■ Exercise description: Where an entry below contains an image, skip the image and copy the rest exactly.

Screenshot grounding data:

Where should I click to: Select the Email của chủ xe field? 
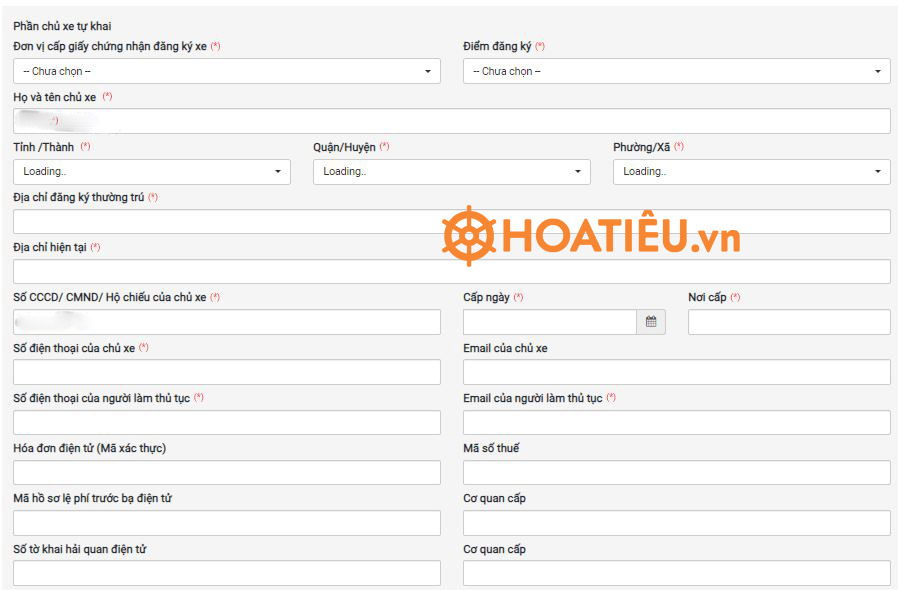click(x=676, y=372)
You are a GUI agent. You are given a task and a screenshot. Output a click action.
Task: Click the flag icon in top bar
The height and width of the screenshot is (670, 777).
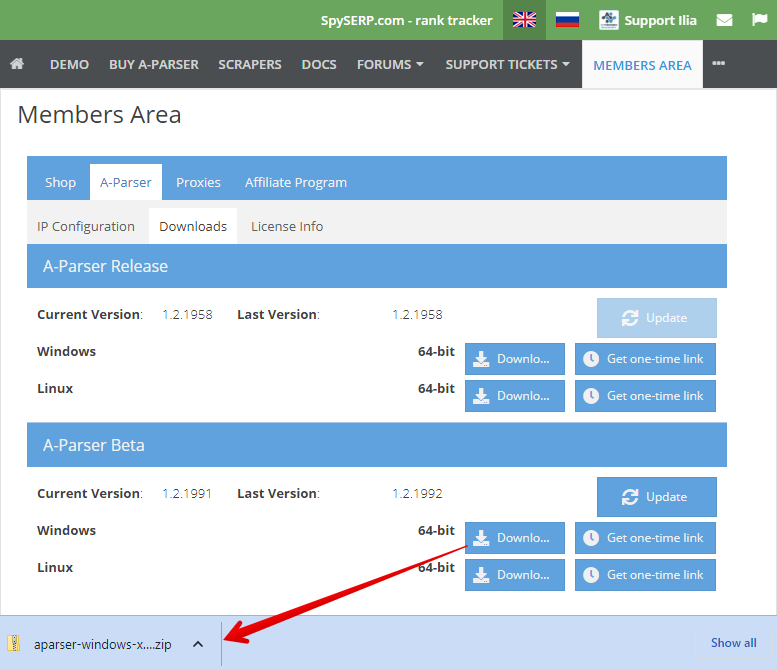click(759, 20)
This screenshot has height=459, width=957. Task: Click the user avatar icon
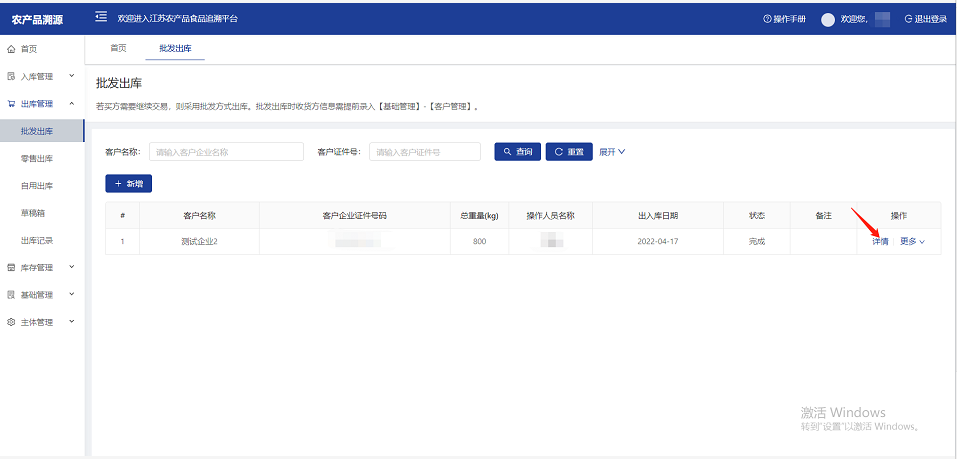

■ Task output:
Where should I click to: Select the Email của chủ xe field? 
click(x=676, y=372)
You are a GUI agent. You are given a task and a screenshot. Output a click action.
Task: Click the flag icon in top bar
The height and width of the screenshot is (670, 777).
click(759, 20)
This screenshot has height=459, width=957. Task: Click the user avatar icon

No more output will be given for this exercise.